Research Article, Vector Biol J Vol: 3 Issue: 1

Potential of Nardostachys jatamansi Extracts to Manage Indian Strain of Aedes aegypti: A Novel Approach for Vector Control

Sarita Kumar^*, Aarti Sharma and Radhika Warikoo

Department of Zoology, Acharya Narendra Dev College, University of Delhi, New Delhi, India

*Corresponding Author : Sarita Kumar
Department of Zoology, Acharya Narendra Dev College, University of Delhi, Kalkaji, New Delhi 110019, India
Tel: 91 11 2629 4542
E-mail: saritakumar@andc.du.ac.in

Received: March 20, 2018 Accepted: July 10, 2018 Published: July 25, 2018

Citation: Kumar S, Sharma A, Warikoo R (2018) Potential of Nardostachys jatamansi Extracts to Manage Indian Strain of Aedes aegypti: A Novel Approach for Vector Control.
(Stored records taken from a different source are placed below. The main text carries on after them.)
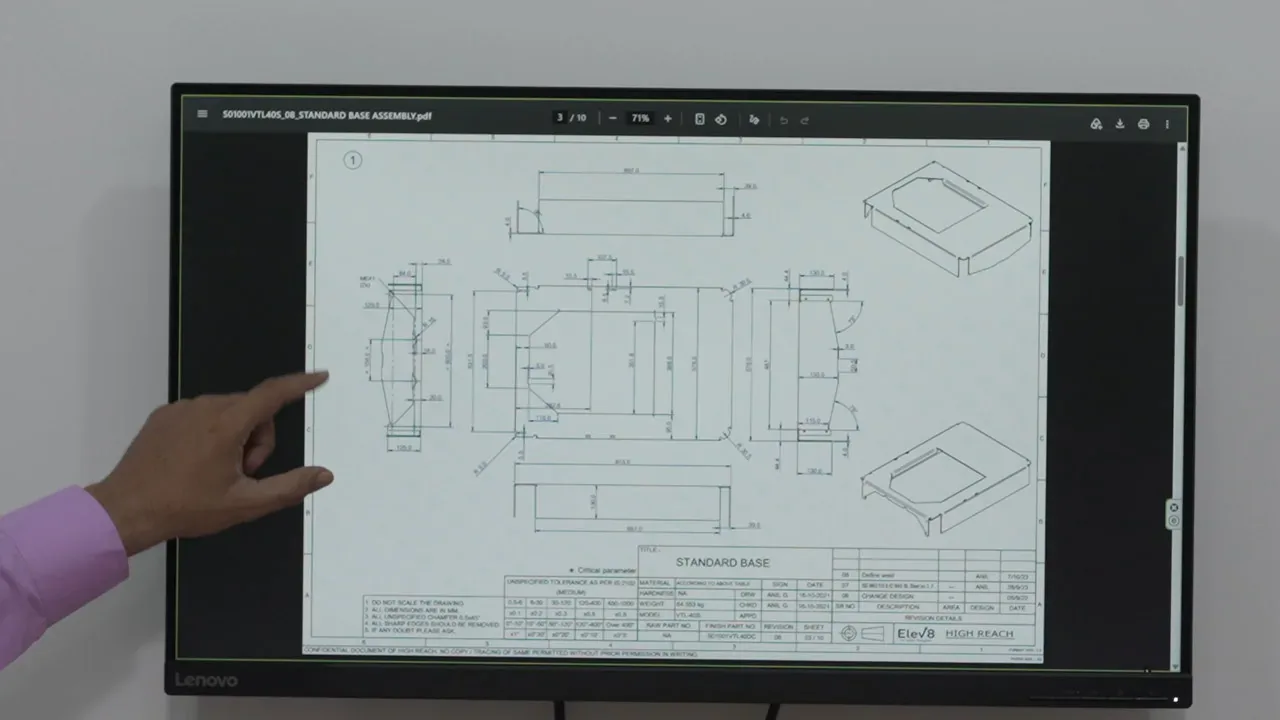Save the PDF to Google Drive
This screenshot has height=720, width=1280.
[x=1096, y=124]
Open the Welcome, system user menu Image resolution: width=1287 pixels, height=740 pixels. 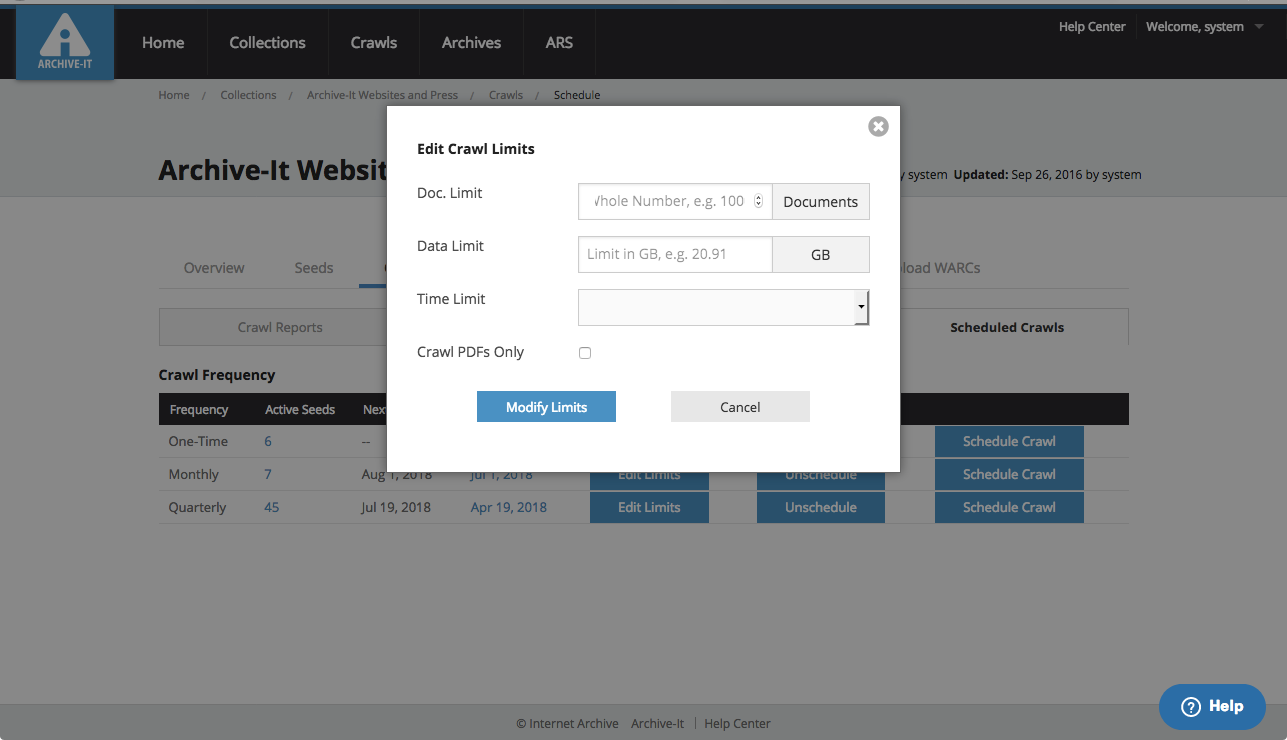1204,27
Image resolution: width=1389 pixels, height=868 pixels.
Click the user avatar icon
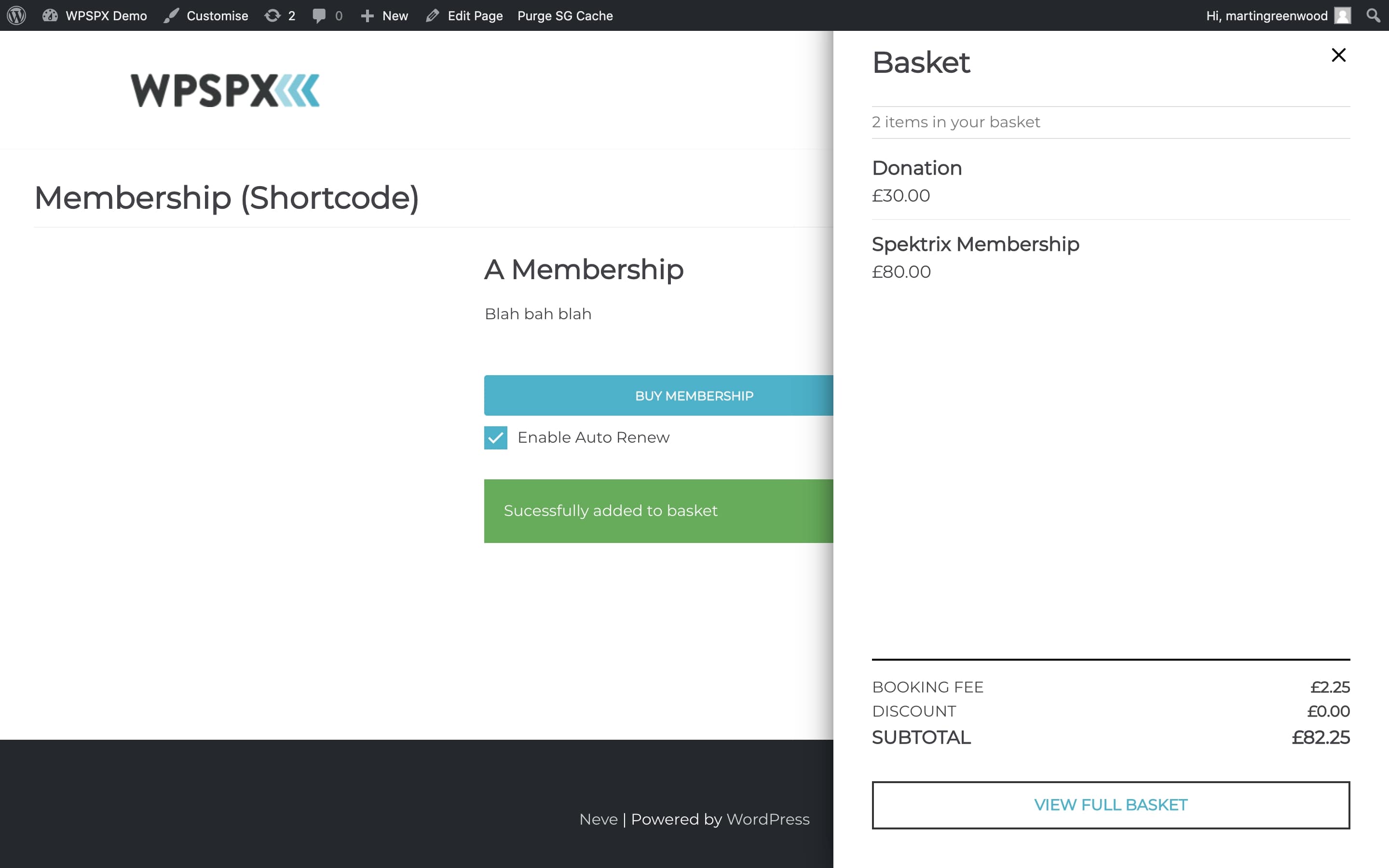click(1343, 15)
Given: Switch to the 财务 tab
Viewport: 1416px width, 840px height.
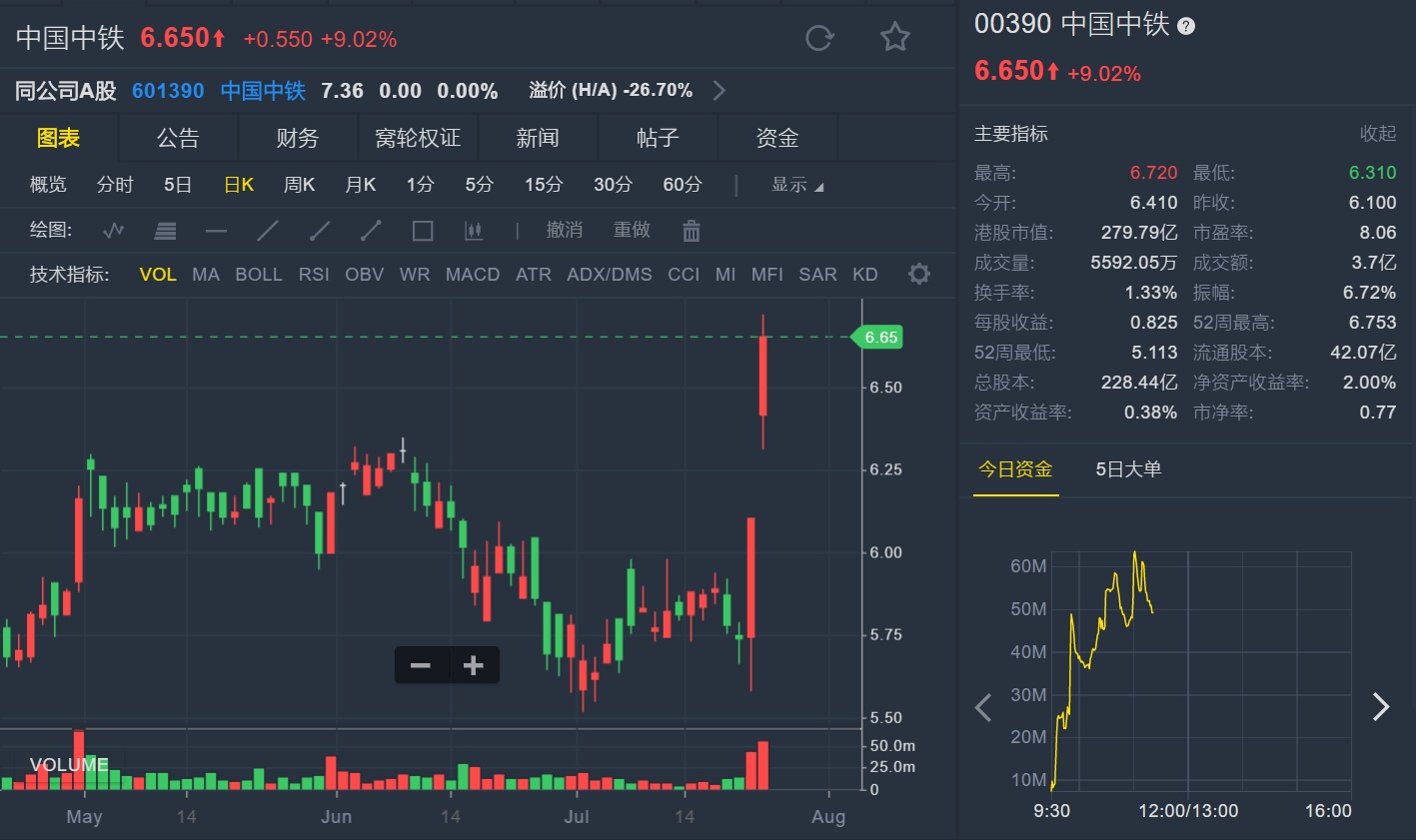Looking at the screenshot, I should (x=298, y=138).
Vector Biol J 3:1. doi: 10.4172/2473-4810.1000129

Abstract

Keywords: Nardostachys jatamansi; Aedes; Larvicidal; Anal papillae; Demelanization; Intermediates

Introduction

With the potential to transmit several diseases and affect more than a million populations across the globe, mosquitoes remain “public enemy number one” as has been asserted by the World Health Organisation [1]. The Dengue fever mosquito, Aedes aegypti, is one of the most widespread and serious disease vectors causing severe health hazards especially Zika fever, dengue fever, dengue hemorrhagic fever, and dengue shock syndrome [2]. The control of dengue fever has become an imperative concern from the public health perspective as the figures of reported cases continue to rise year after year [3].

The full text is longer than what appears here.